Your task ::
What is needed is each line of the data below that holds the string "click".

Items from a data source
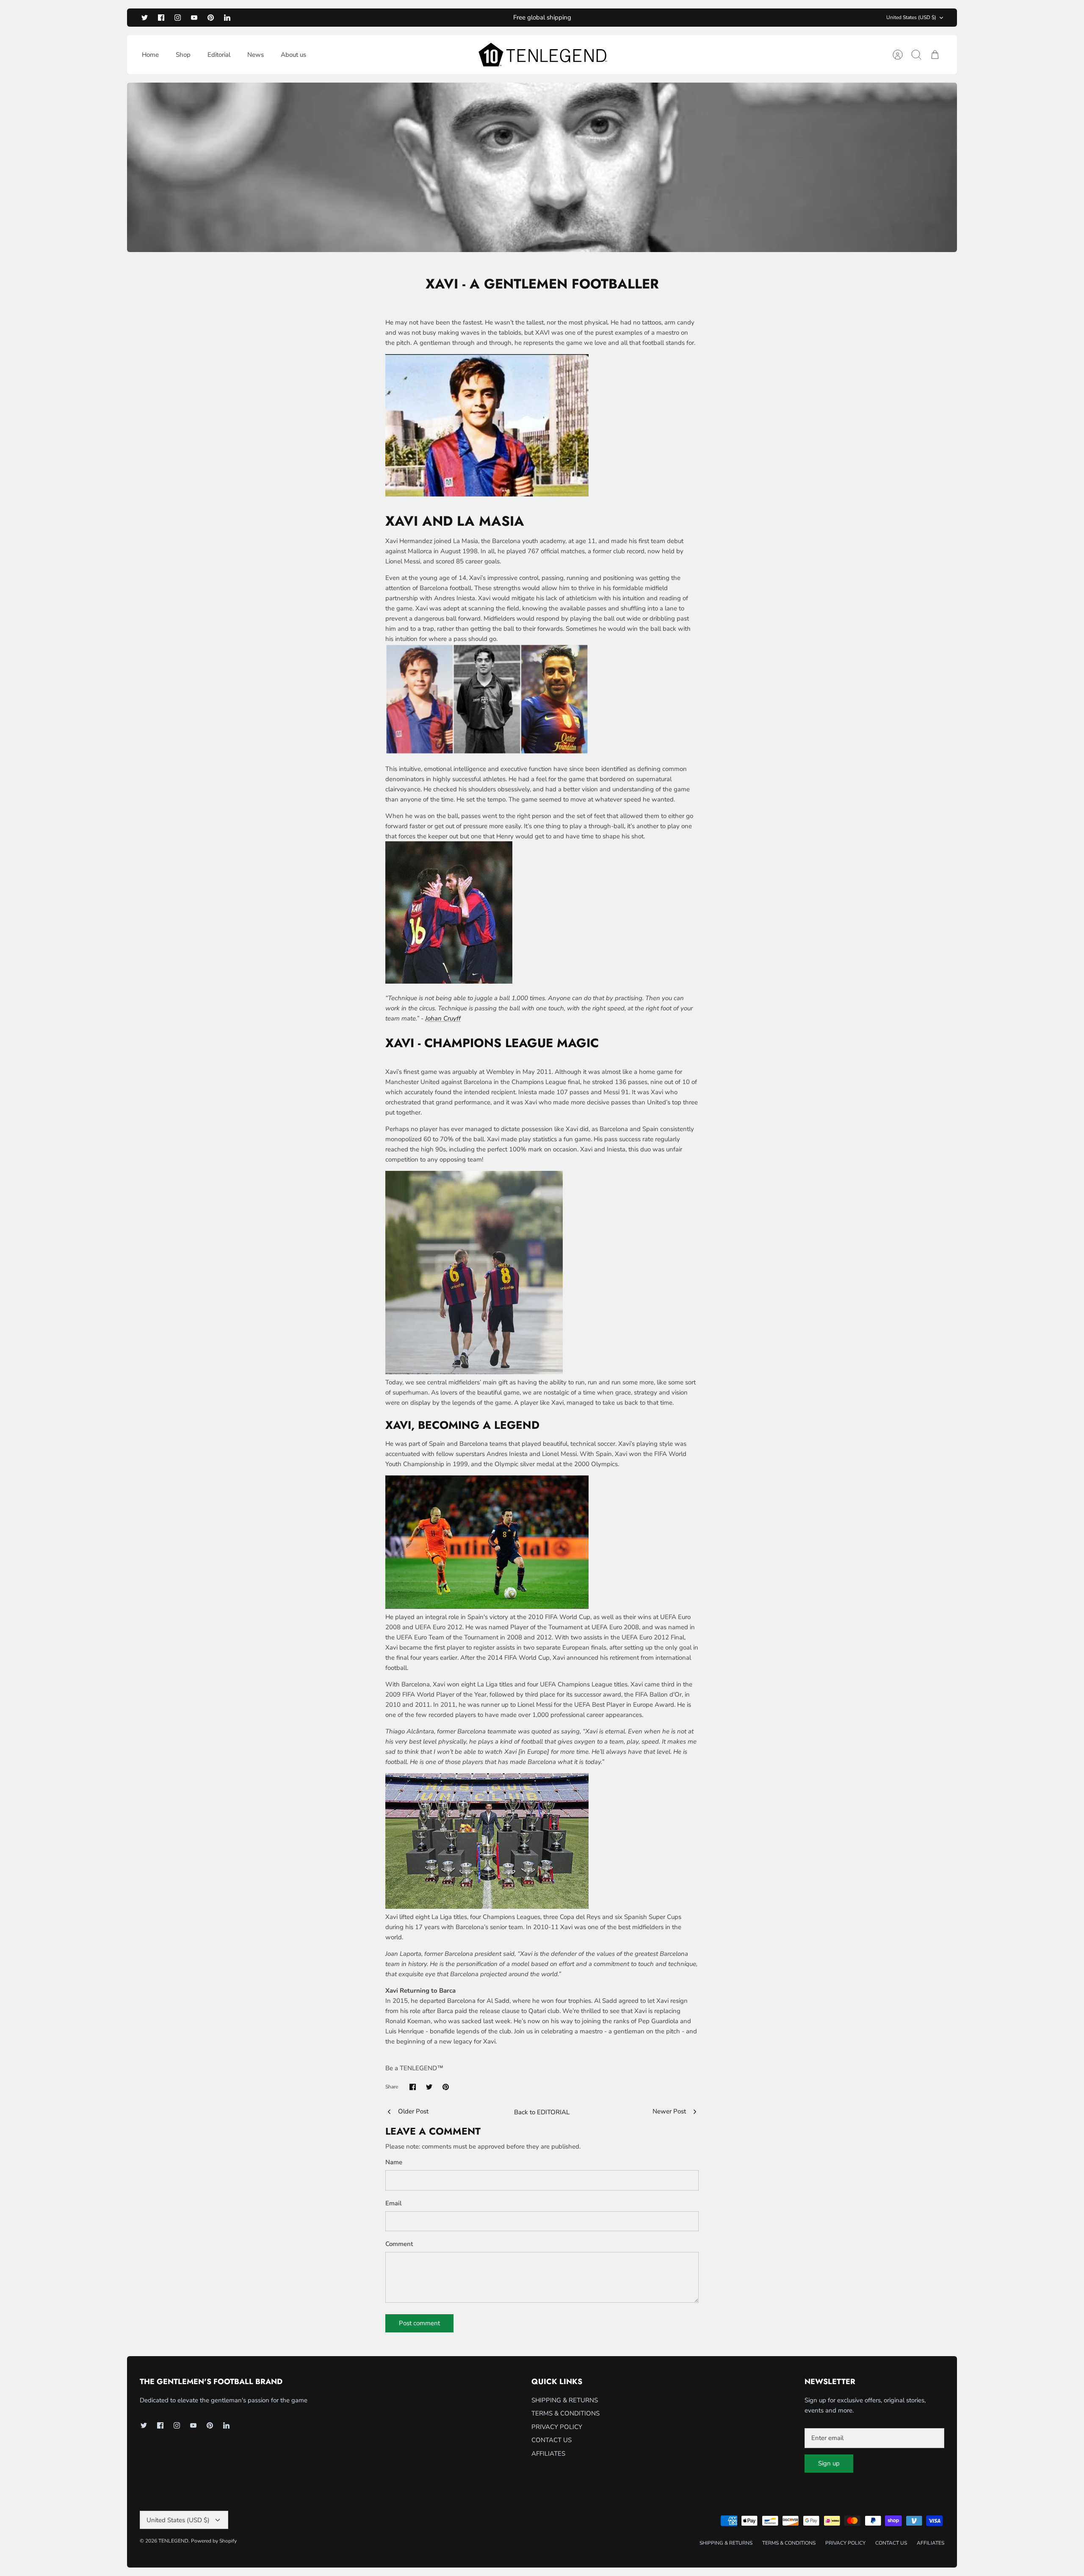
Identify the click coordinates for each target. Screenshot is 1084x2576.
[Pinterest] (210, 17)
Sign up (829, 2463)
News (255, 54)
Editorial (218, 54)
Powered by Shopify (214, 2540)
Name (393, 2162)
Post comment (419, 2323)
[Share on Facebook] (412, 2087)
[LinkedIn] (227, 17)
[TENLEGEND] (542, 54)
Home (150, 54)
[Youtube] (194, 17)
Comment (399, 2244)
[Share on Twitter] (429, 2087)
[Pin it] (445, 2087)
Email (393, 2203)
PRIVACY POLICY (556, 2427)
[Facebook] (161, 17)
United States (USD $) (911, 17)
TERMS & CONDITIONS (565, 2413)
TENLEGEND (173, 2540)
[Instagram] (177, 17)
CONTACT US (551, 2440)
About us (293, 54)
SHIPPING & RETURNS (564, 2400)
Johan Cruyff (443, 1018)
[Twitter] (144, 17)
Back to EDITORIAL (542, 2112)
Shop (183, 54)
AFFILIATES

---

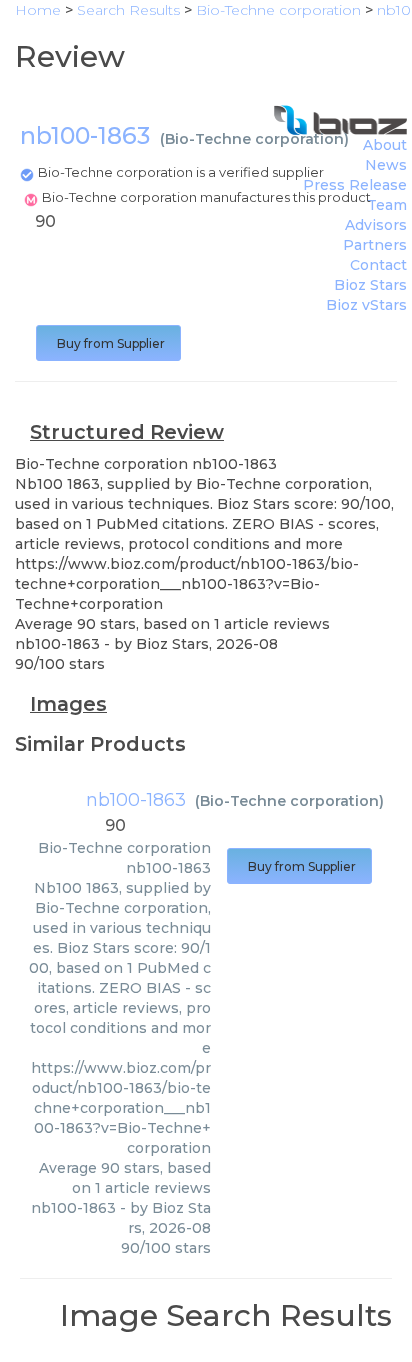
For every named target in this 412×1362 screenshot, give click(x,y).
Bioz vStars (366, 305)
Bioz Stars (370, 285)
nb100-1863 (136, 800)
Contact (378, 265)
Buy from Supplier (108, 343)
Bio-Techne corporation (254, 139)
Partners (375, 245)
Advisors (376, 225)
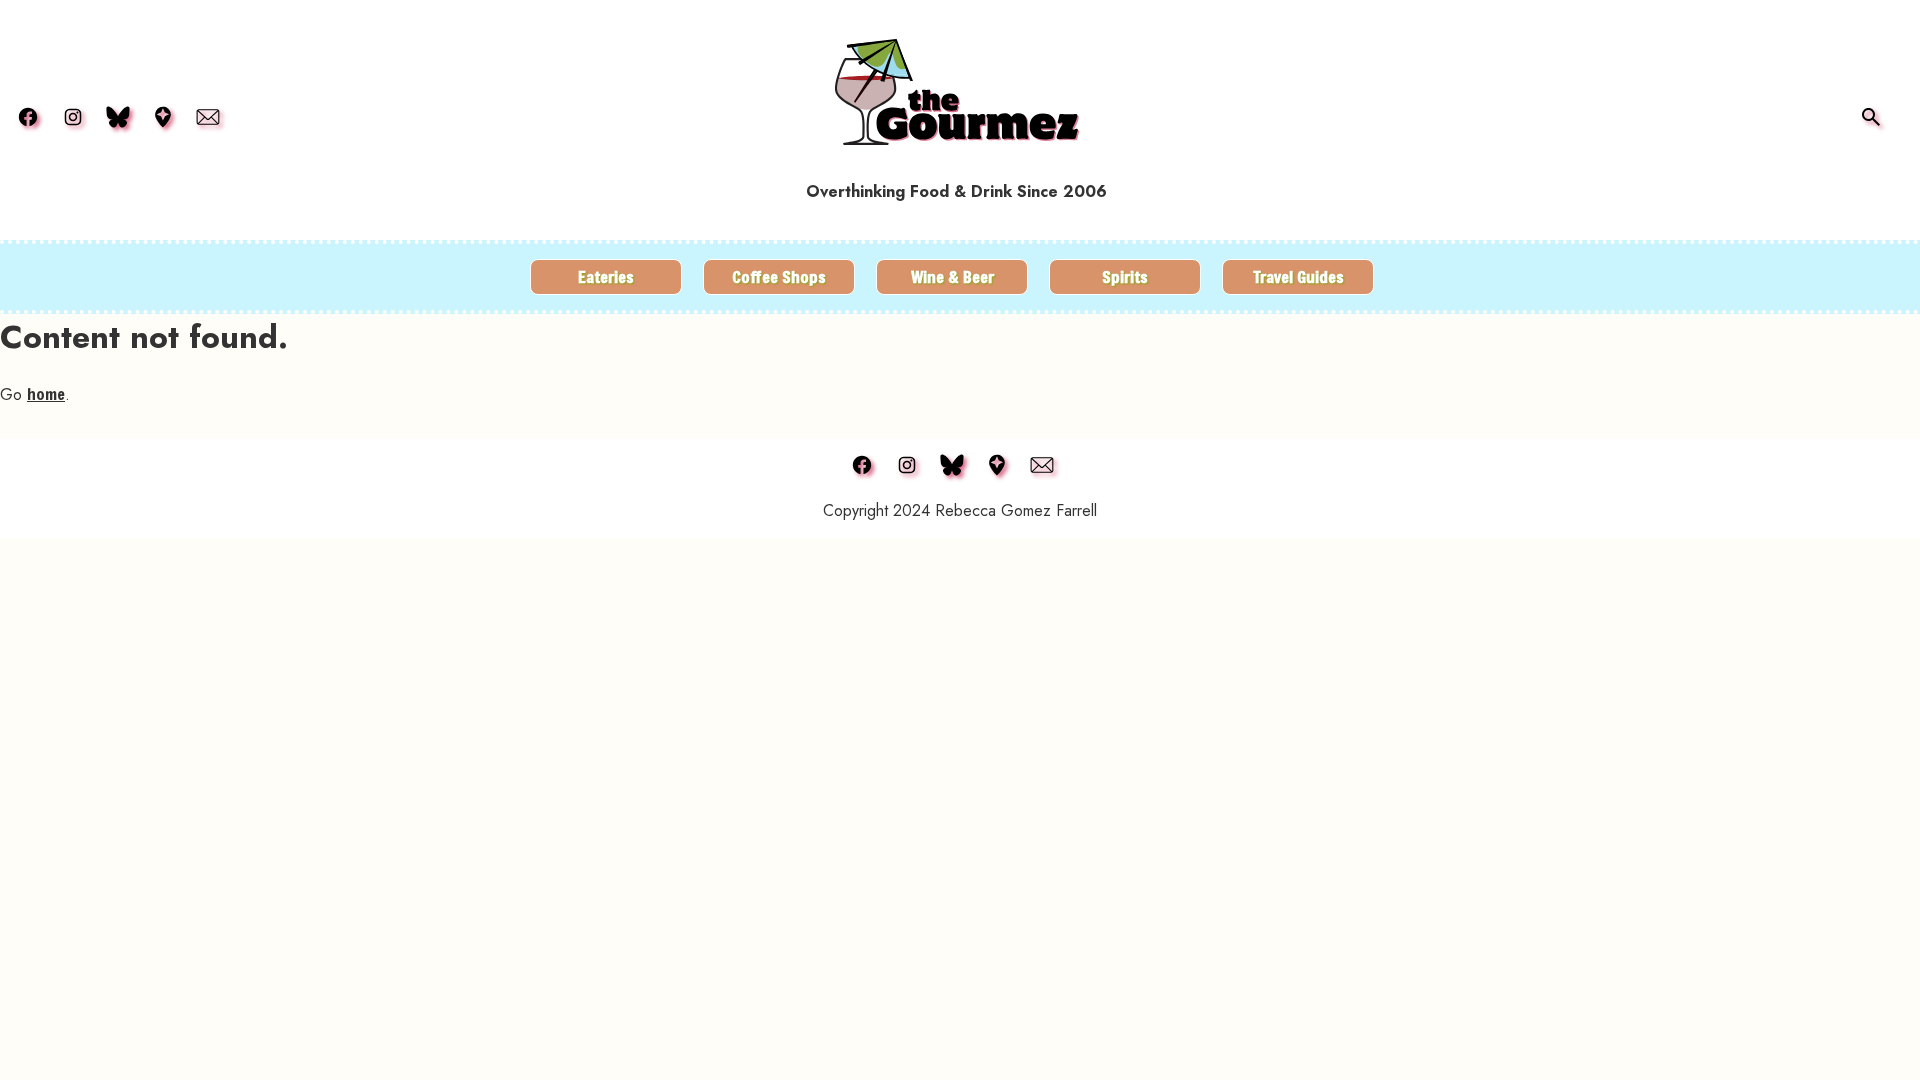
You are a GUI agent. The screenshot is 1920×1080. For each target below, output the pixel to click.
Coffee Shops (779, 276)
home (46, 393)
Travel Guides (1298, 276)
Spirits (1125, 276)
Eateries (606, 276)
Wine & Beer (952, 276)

Solution ::
Identify the click coordinates for each target. Screenshot is 1084x2576.
For every named target in this 412×1362 screenshot, give click(x,y).
You are a GUI agent. The screenshot is 1920×1080. For each target below, output the pixel to click.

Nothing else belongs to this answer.